**MATERIAL SHOWN:**
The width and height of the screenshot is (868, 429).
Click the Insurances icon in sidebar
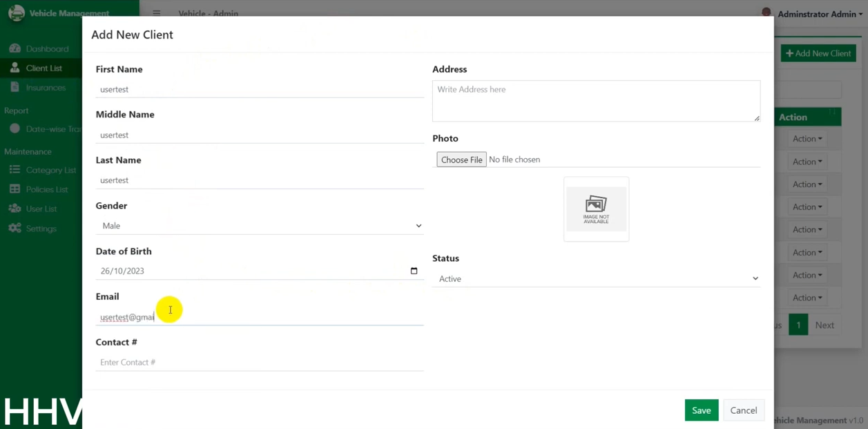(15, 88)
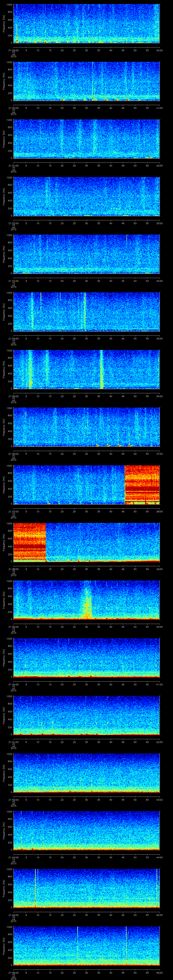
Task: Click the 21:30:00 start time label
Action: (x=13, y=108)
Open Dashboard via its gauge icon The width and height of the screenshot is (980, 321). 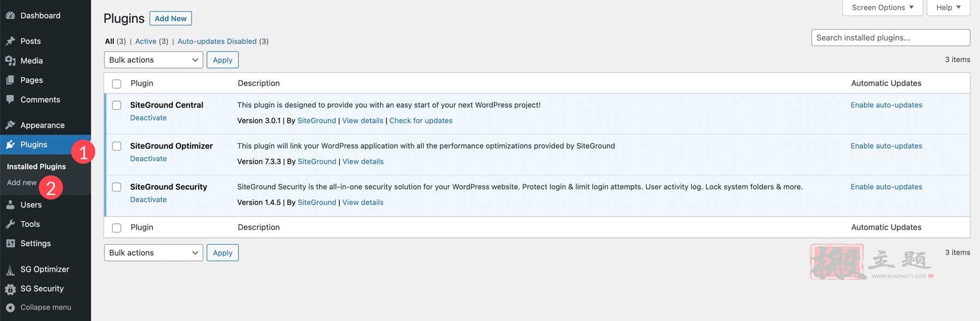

**EXERCISE BRIEF:** Set down the material word for word, and drop every picture from it.

**SOLUTION FOR THIS PROBLEM:**
The width and height of the screenshot is (868, 429).
Click the Insurances icon in sidebar
(15, 88)
Task: Click the 21:30:00 start time label
Action: (x=13, y=108)
Open Dashboard via its gauge icon The width and height of the screenshot is (980, 321). 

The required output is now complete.